When there’s some down time it’s nice to get a post out and then not worry about keeping up with the latest goings-on throughout the week so much here. I’ve pretty much gone the Twitter route for a lot of stuff I may have tried to turn into a post before. You can follow me there if you’re so inclined.

Local Signal

Had a couple days to myself last week and was able to wrap up a number of loose ends with Local Signal. First, I implemented session tracking, so items are bold if they are new since the last time you visited the page. Second, I fixed some bugs with the click tracking. I was using an AJAX call in the link’s onclick event, making it completely unobtrusive and not having to resort to those ugly redirect URLs. You can actually see the link when hovering over. Problem was that the AJAX handler was not getting the call in time, before the the browser followed the link. It only worked when opening a link in a new tab or window. Moving the AJAX call to the onmousedown event of the link fixed that. So, that enabled the “popular” pages to be completed. Only, nothing is really popular enough yet to be of very much use, so they’re hiding out at the moment. You can tack on “popular” as the page (in lieu of news, biz or the others) if you’re really curious.

The home page is the only outstanding item at this point before I start pimping it out to a larger audience. Content will continue to evolve as well, but it looks like there are a number of people checking the Portland news page daily, as that page along accounts for half the traffic to the site. I’m contemplating some type of local editor program to have a local representative in each city to provide the best sources and help publicize it.

NetworthIQ

Despite being on auto-pilot as I worked on Local Signal, we had our 2nd biggest traffic event ever this week, adding several hundred new users. The Australian news portal news.com.au ran a great article on why and how people are using NetworthIQ to help improve their finances. The community is still growing strong and has really taken hold without me really doing anything, which is cool to see. I still have a todo list a mile long, but at least it will still be there when I come back around to building it out. In the coming weeks I really need to focus in on the revenue model beyond low paying ad networks, adsense, and link ads. That may actually involve doing some real market research and talking to people *gasp*. While I still got a kick out of seeing the traffic come, and the exposure is great, the rush was nowhere near when the NY Times article ran a couple years ago (can’t believe it’s been that long). A big reason for that is that it really only means literally a few dollars more in my pocket and I know it’s not really going to do a whole lot to put me in a place where I can work on it full-time. It needs to be where when one of those hits, it will mean significant revenue.

The site also got hit by the big Google crack-down on paid links, with our PageRank going from 5 to 3. Organic google traffic accounts for 20% of overally referrers so it’s not something to take lightly, but the drop so far has not revealed a corresponding drop in our SERP rankings.

Ignite Portland

Unless you were living under a rock, or not in Portland, it was hard to miss this week’s big event.
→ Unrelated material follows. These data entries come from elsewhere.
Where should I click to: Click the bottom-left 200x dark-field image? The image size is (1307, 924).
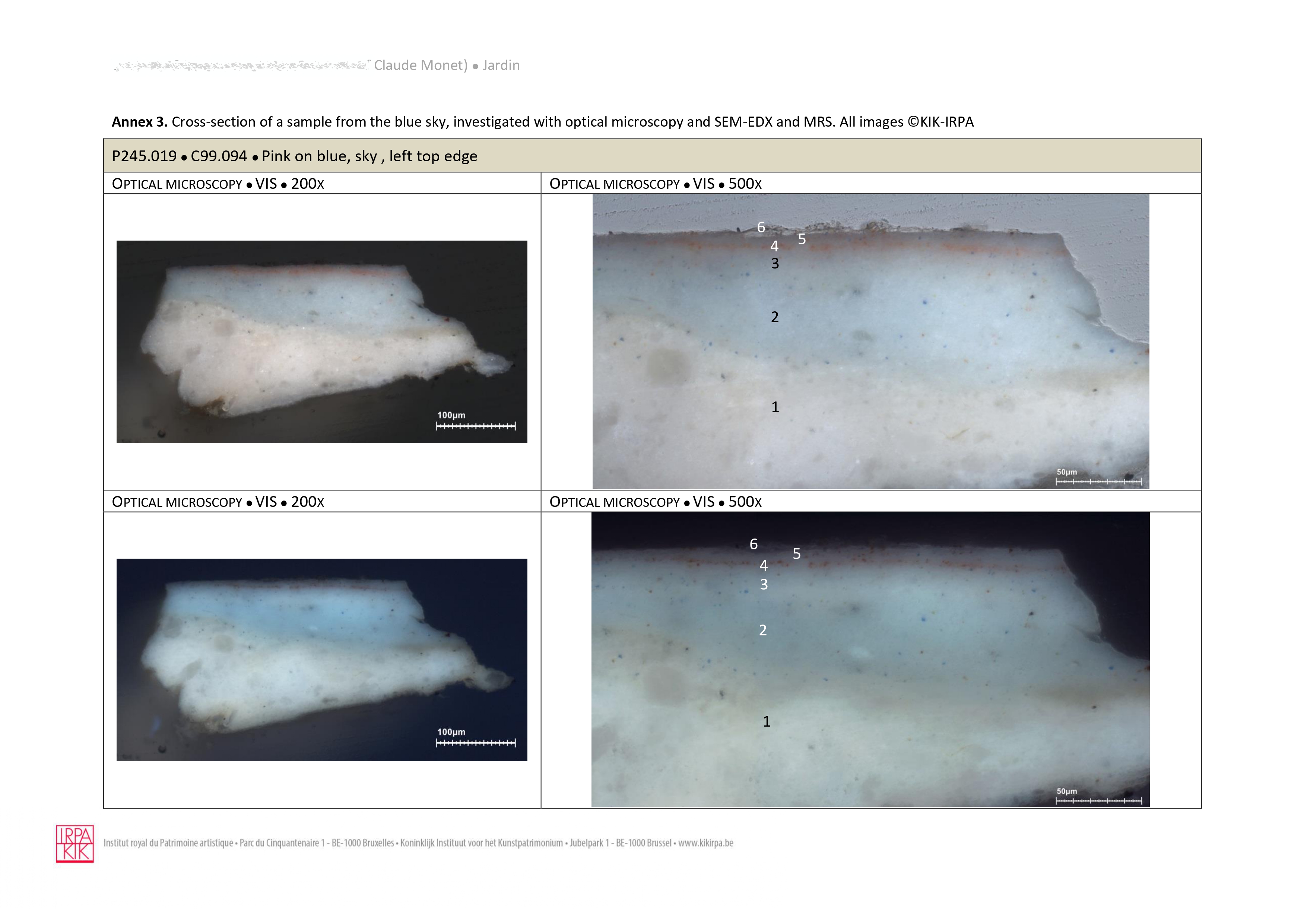(x=321, y=659)
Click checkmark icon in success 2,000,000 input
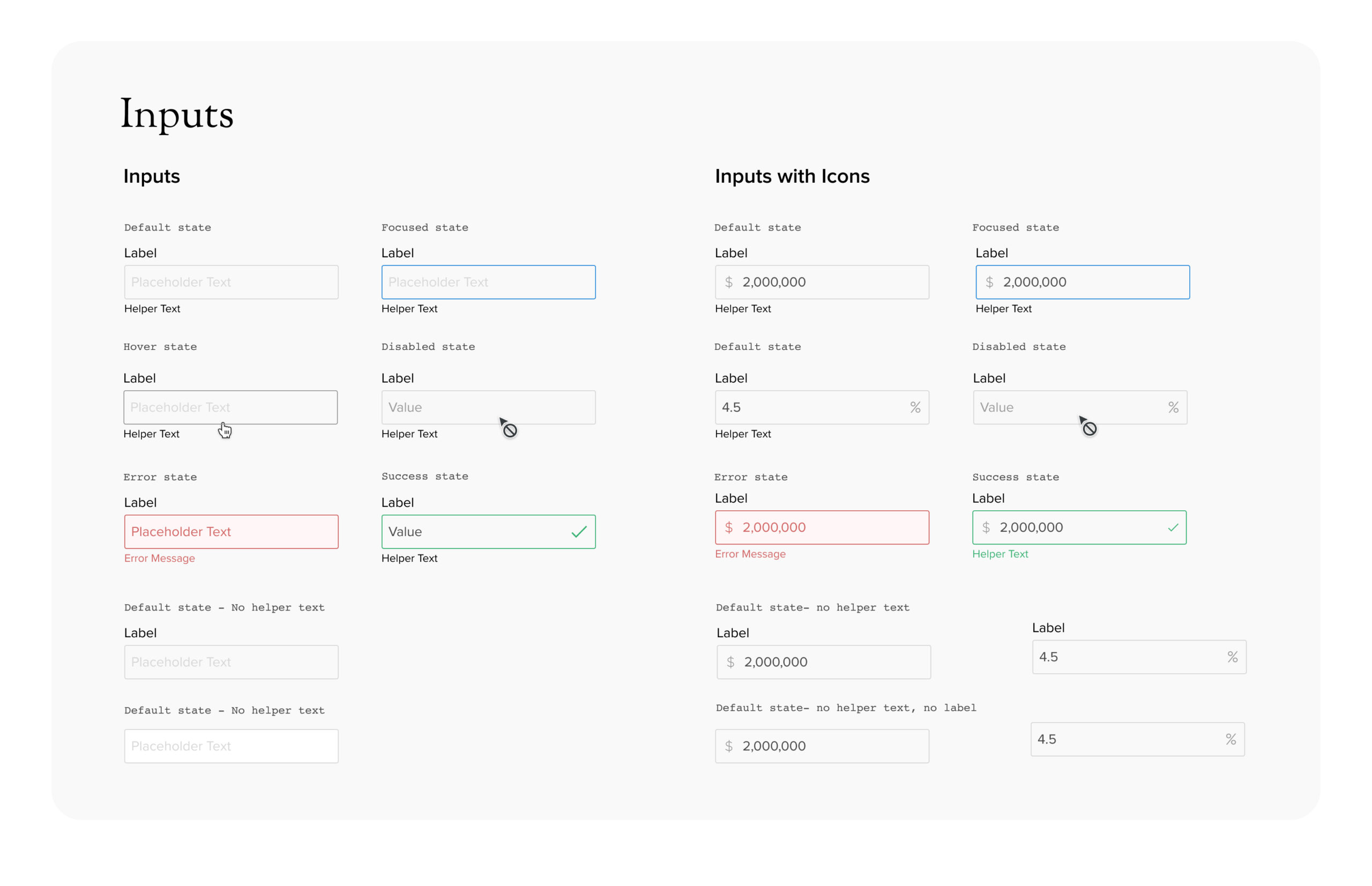The image size is (1372, 886). (1173, 527)
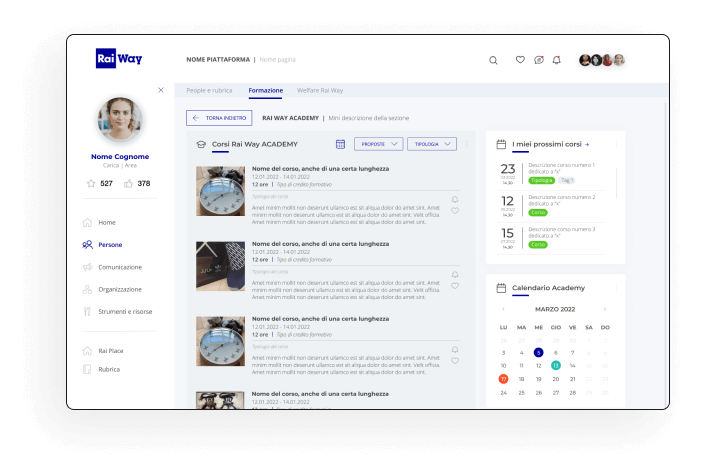Open Strumenti e risorse in sidebar

coord(125,311)

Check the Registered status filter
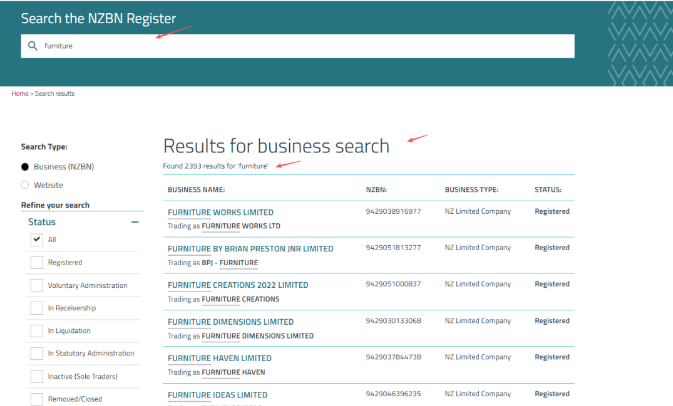(37, 263)
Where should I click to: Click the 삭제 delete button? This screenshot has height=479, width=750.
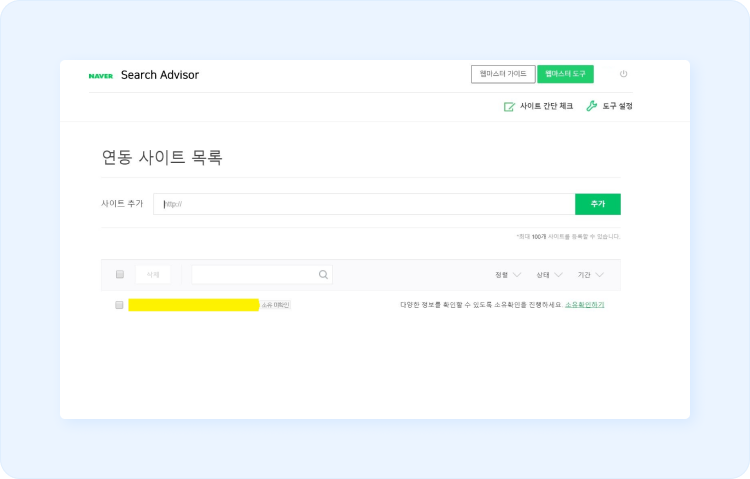click(x=153, y=274)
Todd and I headed down there and I really enjoyed it. I knew 4 of the presenters, so it was cool to see them do well and I thought pretty much all of the speakers did great. It was also nice to see many familiar faces from PDXWI there. Looking forward to the next one.

The only thing I can remember disagreeing the whole night was the Les Schwab bit. I think they had good service a couple years ago, but the last few times I’ve been there, I’ve been tremendously disappointed at the service and the workmanship (I waited an hour to get a new battery, only for them to tell me it was fine, when I knew for a fact it wasn’t and had to get it replaced soon after elsewhere). I think they’re losing their way, but they have tremendous goodwill still, so it may let them thrive anyway. Despite this, I’m not disagreeing with Scott’s premise, I’d love to see more services from a gas station, but gas and tires are different animals (gas being more cost-sensitive since we buy it more frequently).